Nearly three-quarters of a century since the end of World War II, Romanian President Klaus Iohannis has backed the creation of the country's first Holocaust museum.
The National Museum of Jewish History and the Holocaust in Romania will highlight Jewish heritage in the country, Iohannis said in a speech Tuesday.
Up to 380,000 Jews were killed in Romanian-controlled territories during World War II, according to Yad Vashem -- The World Holocaust Remembrance Center.
The museum, coordinated by the Elie Wiesel National Institute for the Study of the Holocaust in Romania, aims to recover the memory of the Holocaust, improve education around the mass murder of Jews and combat anti-Semitism, Iohannis added.
"Young generations will never cease to wonder how the Holocaust was possible," he said. "Many of us have tried to understand what cannot be understood."
With the creation of the museum, Iohannis said, Romania is defending the history, heritage and culture of Jewish people in Romania, who contributed to the building of the nation.

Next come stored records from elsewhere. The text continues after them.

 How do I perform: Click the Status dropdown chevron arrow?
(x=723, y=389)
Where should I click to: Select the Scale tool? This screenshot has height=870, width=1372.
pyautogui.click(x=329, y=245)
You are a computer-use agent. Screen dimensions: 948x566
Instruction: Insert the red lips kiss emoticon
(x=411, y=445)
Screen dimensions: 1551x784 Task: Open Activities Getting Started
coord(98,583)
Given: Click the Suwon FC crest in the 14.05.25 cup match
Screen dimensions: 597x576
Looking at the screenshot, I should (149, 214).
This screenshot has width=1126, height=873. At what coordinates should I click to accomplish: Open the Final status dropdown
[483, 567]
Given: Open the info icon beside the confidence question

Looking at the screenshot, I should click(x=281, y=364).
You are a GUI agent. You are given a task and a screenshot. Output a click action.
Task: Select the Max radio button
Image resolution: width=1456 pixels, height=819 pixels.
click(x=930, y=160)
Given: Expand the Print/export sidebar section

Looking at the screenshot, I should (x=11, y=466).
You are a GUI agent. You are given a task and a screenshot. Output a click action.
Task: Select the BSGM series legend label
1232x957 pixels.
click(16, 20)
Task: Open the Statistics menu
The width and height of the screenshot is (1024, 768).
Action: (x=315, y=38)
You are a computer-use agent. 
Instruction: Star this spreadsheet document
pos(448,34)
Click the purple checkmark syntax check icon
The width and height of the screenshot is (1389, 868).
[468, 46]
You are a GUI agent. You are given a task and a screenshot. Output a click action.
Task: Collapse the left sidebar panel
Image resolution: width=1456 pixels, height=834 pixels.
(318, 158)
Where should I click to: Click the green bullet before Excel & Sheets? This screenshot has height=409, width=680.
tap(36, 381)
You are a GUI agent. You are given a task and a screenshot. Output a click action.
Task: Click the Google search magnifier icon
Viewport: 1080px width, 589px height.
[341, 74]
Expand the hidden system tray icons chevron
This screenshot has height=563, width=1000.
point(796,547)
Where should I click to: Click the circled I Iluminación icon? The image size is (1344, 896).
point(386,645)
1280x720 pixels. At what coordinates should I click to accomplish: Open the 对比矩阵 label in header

"Uniting our memories is a common good," he said. "Therefore, my hope is that this museum will bring us together."
The museum will be located in an 86,000-square-foot, eight-story building on the central Calea Victoriei avenue, Reuters reports.
Romania had a Jewish population of about 757,000 before World War II, according to Yad Vashem.
In 2003, the Romanian government finally recognized the role previous administrations played in the Holocaust.
The following year, Nobel laureate Elie Wiesel, who was born in Romania and survived the Auschwitz concentration camp, chaired the Wiesel Commission, established to report on Romania's involvement in the Holocaust.
The commission concluded that 280,000-380,000 Ukrainian and Romanian Jews were killed in areas under Romanian control during the Holocaust.
Last year, the Romanian Foreign Affairs Ministry spoke out against "anti-Semitic gestures" after Wiesel's childhood home in northern Romania was vandalized.
A 2018 survey by CNN revealed that anti-Semitic stereotypes are alive and well in Europe, and the memory of the Holocaust is starting to fade.